- [Required work]: The reply should hold only the lines from the one with "Image resolution: width=853" through the end of the data, each given exactly.

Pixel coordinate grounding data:
^^^^^^^^
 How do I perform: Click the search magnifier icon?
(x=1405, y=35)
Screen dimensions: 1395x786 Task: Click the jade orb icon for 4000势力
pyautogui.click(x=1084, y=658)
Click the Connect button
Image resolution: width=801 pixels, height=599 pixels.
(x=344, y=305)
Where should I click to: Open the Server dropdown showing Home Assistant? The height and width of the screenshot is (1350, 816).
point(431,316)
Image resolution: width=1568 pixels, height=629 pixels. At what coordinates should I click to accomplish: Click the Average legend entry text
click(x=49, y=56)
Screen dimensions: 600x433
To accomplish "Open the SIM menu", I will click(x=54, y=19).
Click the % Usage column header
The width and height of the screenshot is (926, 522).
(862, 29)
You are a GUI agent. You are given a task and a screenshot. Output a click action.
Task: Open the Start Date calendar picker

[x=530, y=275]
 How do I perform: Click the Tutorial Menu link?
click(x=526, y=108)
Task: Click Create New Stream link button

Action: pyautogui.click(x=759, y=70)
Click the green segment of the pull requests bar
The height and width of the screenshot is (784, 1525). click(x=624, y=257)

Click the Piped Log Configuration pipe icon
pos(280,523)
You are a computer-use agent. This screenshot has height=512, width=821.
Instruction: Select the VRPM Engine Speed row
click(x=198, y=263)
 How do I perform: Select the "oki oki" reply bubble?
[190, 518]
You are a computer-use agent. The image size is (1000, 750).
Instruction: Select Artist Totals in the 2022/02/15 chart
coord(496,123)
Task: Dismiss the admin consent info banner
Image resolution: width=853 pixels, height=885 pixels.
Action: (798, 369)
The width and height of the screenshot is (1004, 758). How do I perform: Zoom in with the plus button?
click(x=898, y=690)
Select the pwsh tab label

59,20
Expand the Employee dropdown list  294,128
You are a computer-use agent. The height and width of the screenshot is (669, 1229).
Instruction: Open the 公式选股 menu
^^^^^^^^
- [Answer to this exercise]:
Image resolution: width=853 pixels, height=885 pixels.
Action: (798, 369)
The width and height of the screenshot is (1004, 758). How do I perform: Zoom in with the plus button?
click(x=898, y=690)
Select the pwsh tab label

59,20
Expand the Employee dropdown list  294,128
You are a computer-use agent. The height and width of the screenshot is (669, 1229).
Instruction: Open the 公式选股 menu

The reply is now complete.